/AC3-CPP-Crossword-Solver

C++ Crossword Solver using AC3 and Back Track Algorithms.

Primary LanguageC++

CPP-Crossword-Solver

C++ Crossword Solver using AC-3 and BackTrack Algorithms.

AC-3

AC-3 (or Arc Consistency algorithm #3) is an algorithm that helps solving CSPs, its mechanism is simple and straitforward and as follow:

  • First, we have some variables and each variable has a domain and constraints.
  • There're arcs among variables.
  • Make sure that variable Vᵢ is Node-Consistent by satisfing the unary constraints Cᵢ.
  • Make sure that for each pair of variable Vᵢ, Vⱼ; Vᵢ is Arc-Consistent withVⱼ and satisfies all the constraints by removing values from the domain of Vᵢ which is unconsistent with Vⱼ.
  • After the removing all unconsistent values; if any domain is empty then no solution can be found.

Psuedo code:

Function revise(Vₓ, Vᵧ, Cₓᵧ):
    revised ← false
    for each x in Vₓ domain:
        if there's no y in Vᵧ domain satisfies constraints Cₓᵧ:
            Vₓ.remove(x)
            revised ← true
    return revised
Function AC3:
    S ← set of all (Vᵢ, Vⱼ, Cᵢⱼ) such that every pair of Vᵢ and Vⱼ has a constraint Cᵢⱼ
    While S is not empty:
        select X, Y, C from S
        remove X, Y, C from S
        if revise(X, Y, C):
            if domain of X is empty:
                return false
            for each K in Vₖ:
                S.add(X, K, Cₓₖ)
    return true

BackTrack

BackTrack is just a spicy recursion used for solving CSPs that incrementally builds candidates to the solutions, and abandons a candidate (backtracks) as soon as it determines that the candidate cannot possibly be completed to a valid solution.

Psuedo code:

Function BackTrack(assigment, CSP):
    if assigment is complete:
        return true
    Vₓ ← select_unassigned_variable(CSP)
    for each val in order_domain_values(Vₓ, assigment, CSP):
        if adding Vₓ = val satisfies constraints Cₓ:
            assigment.add(Vₓ = val)
            result ← BackTrack(assigment, CSP)
            if result:
                return true
        remove Vₓ = val
    return false

Code Logic and Walkthrough

Project has three main files:

contains two classes:

  • CELL is just customized std::pair clone to store start point coordinates and overlapping between two variables where overlap.x is the index of the overlapping character for left variable and overlap.y for the right one.
  • VARIABLE is just a structure to represent the empty place of a word in crossword which stores its starting point, length, direction and the content of the word.

contains definition of the crossword class (its variables, crossword structure or board and domain of words that each variable can have), declaring some prototypes to be implemented in crossword.cpp and implementing input and output stuff.

which is the core of the project we can devide this file to 4 main parts:

  • Tokenization and variables extraction (via VARIABLE_tokenize, extract_VARIABLES) we just iterate over the crossword's board and extract the empty chuncks.
  • Filtering domain of words (setVARIABLES_domains) to fit into each variable by ensuring that the word must have the same length as variable which is our unary constraint.
  • Applying AC3 by selecting all pair of variables that have an arc between each pair of them and complete the process of AC-3 which I dicussed before.
  • Finaly, the BackTrack: select an unassigned variable (via select_unassigned_VARIABLE), then sort the domain of the selected variable from the least eliminating values word to the most eliminating one (via order_domain_values).
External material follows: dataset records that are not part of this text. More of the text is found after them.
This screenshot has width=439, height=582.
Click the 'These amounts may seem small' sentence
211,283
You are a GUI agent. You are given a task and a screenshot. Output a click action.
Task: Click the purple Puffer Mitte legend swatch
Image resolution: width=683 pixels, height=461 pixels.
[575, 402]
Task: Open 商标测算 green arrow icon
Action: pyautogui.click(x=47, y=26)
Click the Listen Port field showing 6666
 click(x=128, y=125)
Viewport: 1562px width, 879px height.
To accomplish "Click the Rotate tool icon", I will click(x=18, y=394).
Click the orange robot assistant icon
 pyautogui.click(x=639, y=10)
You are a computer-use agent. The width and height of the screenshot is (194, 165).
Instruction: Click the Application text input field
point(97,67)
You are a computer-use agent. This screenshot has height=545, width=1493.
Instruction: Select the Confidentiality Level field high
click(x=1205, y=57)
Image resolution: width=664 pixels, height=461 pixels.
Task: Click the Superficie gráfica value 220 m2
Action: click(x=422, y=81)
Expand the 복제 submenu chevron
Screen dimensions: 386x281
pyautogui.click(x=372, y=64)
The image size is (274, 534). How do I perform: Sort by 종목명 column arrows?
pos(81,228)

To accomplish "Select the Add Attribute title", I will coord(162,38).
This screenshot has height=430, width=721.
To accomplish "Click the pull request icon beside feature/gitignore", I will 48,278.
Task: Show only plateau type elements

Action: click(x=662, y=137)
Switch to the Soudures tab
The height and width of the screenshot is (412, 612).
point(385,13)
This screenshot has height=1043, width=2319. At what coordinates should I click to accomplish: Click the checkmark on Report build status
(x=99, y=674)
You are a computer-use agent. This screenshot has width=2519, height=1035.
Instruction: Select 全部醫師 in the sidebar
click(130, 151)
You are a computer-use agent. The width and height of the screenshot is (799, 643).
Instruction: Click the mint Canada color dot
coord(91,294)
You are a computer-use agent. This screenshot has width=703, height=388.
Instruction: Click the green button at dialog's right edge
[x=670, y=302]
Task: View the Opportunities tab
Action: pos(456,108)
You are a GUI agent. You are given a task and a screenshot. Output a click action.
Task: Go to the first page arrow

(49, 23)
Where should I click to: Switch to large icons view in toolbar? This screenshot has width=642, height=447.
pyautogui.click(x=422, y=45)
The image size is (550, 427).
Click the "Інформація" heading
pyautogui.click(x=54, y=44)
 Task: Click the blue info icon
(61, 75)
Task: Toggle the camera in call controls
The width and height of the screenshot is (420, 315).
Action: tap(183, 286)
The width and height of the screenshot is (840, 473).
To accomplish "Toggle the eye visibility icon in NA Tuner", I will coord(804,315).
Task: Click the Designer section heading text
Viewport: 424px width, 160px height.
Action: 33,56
Next, try setting every word in that domain by order if the current word is making the variable in Arc-consistent with all assigned overlapping variables continue the process to all variables (via consistent_for_assigned_vars) untill the crossword is complete and all variables are assigned (via is_complete).

4. Beside driver one runner.cpp which load crossword structure and words to solve and print.

Code run

After compiling files (for Ex.: g++ runner.cpp crossword.cpp -o crossword) and run exe file:

  • For simple.txt (.\crossword 10 CrosswordBoards\simple.txt Words\Top3000EnglishWords.txt) you will be able to see:

  • For medium.txt (.\crossword 10 CrosswordBoards\medium.txt Words\Top3000EnglishWords.txt) you will be able to see:

  • For complex.txt (.\crossword 20 CrosswordBoards\complex.txt Words\Top3000EnglishWords.txt) you will be able to see:

Glossary:

Variable

can be defined as a symbol or placeholder to represent some value (such X, Y, ..etc) and has a domain which is a set of possible values that a variable can hold.

Arc

Arc or edge can be defined as a connection among variables which descripe the relation between two variables.

Arc-Consistency

Variable X is Arc-consistent with variable Y only if all constraints {Cᵢ, Cᵢ₊₁,.., Cⱼ} involving X and Y are satisfied.

Node-Consistency

Variable X is Node-consistent only if it satisfies all constraints {Cᵢ, Cᵢ₊₁,.., Cⱼ} involving variable X.

Constraint

can be defined as a relation that limits the values a variable may have. Constraints can be unary (or node-consistency descripes the limitations and values that a variable can have), binary (or arc-consistency descripes the realation between two variables) or more. Ex.: let V₀ and V₁ be variables and their domains are {-2, -3, 3, 0, 6, 5} and {6, 11, 3, 12, 2, 5} respectively. Let constraints C₀ = "variables must be greater than 2" and C₁ = "V₀ + V₁ must be greater than or equal to 17". According to unary constraint C₀: domain of V₀ = {3, 6, 5} and V₁ = {6, 11, 3, 12, 5} to achieve Node-consistency, and for binary constraint C₁: V₀ = {6, 5} and V₁ = {11, 12} to achieve Arc-consistency.

CSP

(Constraint Satisfaction Problem) is defined as a triple {X, D, C} Where X = {X₁, X₂,..., Xₙ₋₁, Xₙ} is a set of variables, D = {D₁, D₂,..., Dₙ₋₁, Dₙ} is a set of values dmains respective to variables and C = {C₁, C₂,..., Cₘ₋₁, Cₘ} is a set of constraints. Each variable Xᵢ has a domain of values Dᵢ and each constraint Cᵢ limits the domain of one variable or more. CSP can be solved only if every Dᵢ is not empty and Xᵢ satisfies all the constraints {Cⱼ, Cⱼ₊₁,.., Cₖ} where each constraint involving variable Xᵢ.